Tudo é difícil nesta trajetória. Não consegui essa distinção agora, isso foi construído ao longo do tempo. [O prêmio] É a prova de que o investimento na formação do pesquisador traz retorno e isto é uma conquista de todos. Muita gente no mundo gostaria de ter este reconhecimento, e participar destes projetos trazem divisas para nós. Quero solidificar ainda mais o conhecimento estando lá e voltar para o Brasil para atuar aqui” – Carolina Marcelino
Em 2019, devido ao corte de custos do governo federal, o Ministério da Educação teve o orçamento limitado. A Universidade Federal do Rio de Janeiro, onde Carolina faz pós-doutorado, foi uma das mais ameaçadas. Além disso, houve bloqueio e corte em bolsas de estudo e pesquisa da Capes e CNPq.
De acordo com o orientador de Carolina, o professor Carlos Eduardo Pedreira, as pesquisas envolvendo inteligência artificial e medicina estiveram ameaçadas pela falta de recursos para a compra de insumos. Ele conta que um dos orientandos, que estava com a tese avançada no mestrado, chegou a adiantar a defesa para começar o doutorado, e quase foi penalizado. “Ele chegou a perder a bolsa, em um destes contingenciamentos. Foram semanas de terror até que a bolsa fosse reposta”, fala.

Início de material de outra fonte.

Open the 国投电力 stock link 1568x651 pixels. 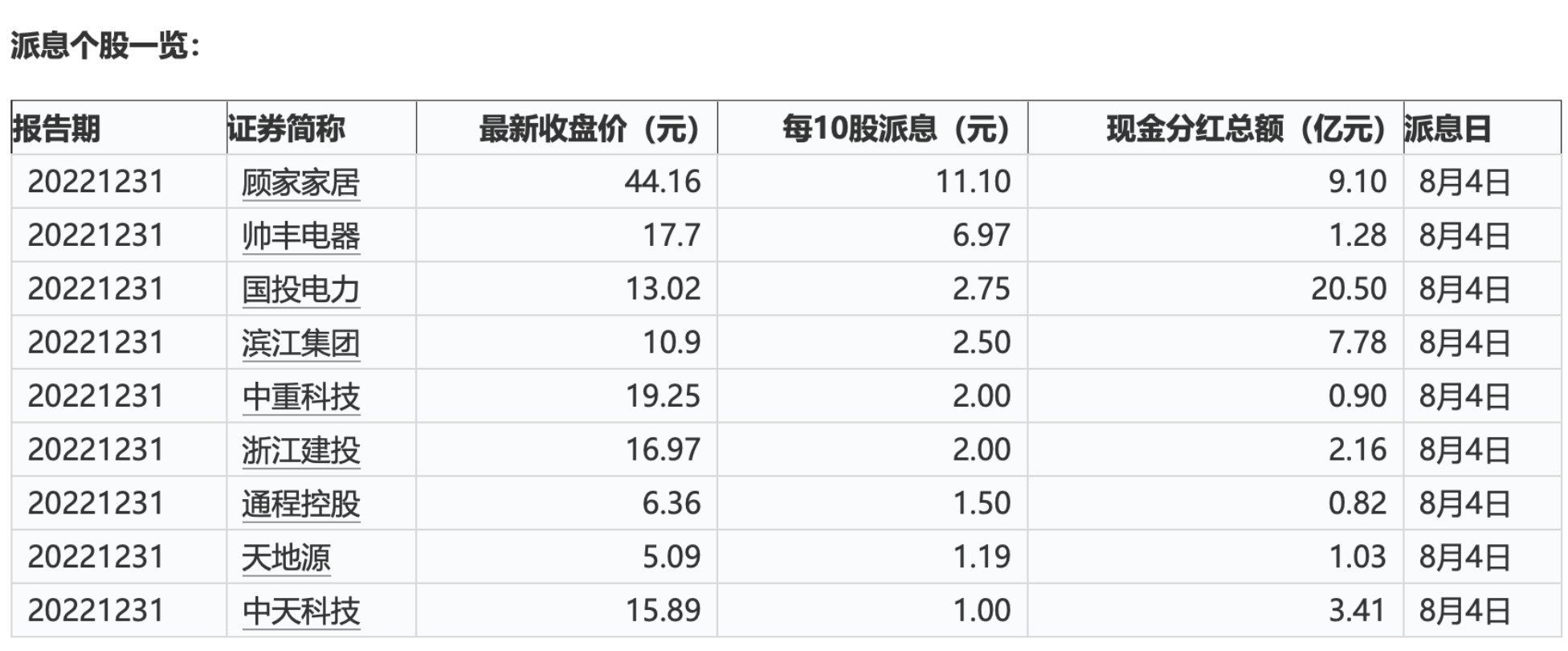[300, 289]
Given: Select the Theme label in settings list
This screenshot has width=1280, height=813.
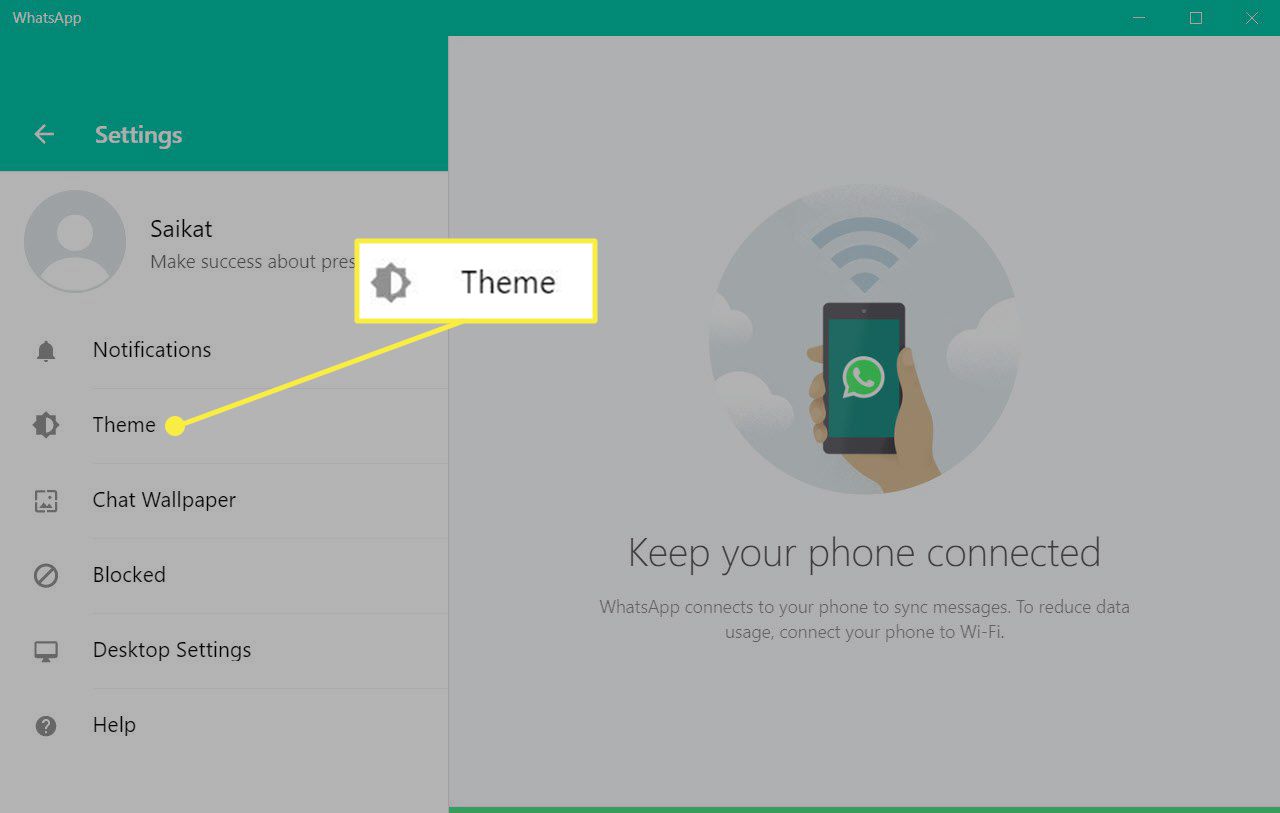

“Não existe país realmente independe que não tenha pesquisa. É questão de segurança nacional. A estrutura de uma pesquisa leva décadas para construir, O que temos no país hoje começou a ter investimentos na década de 70 e 80. O que você demora décadas para construir, pode destruir em duas semanas”, afirma Pedreira.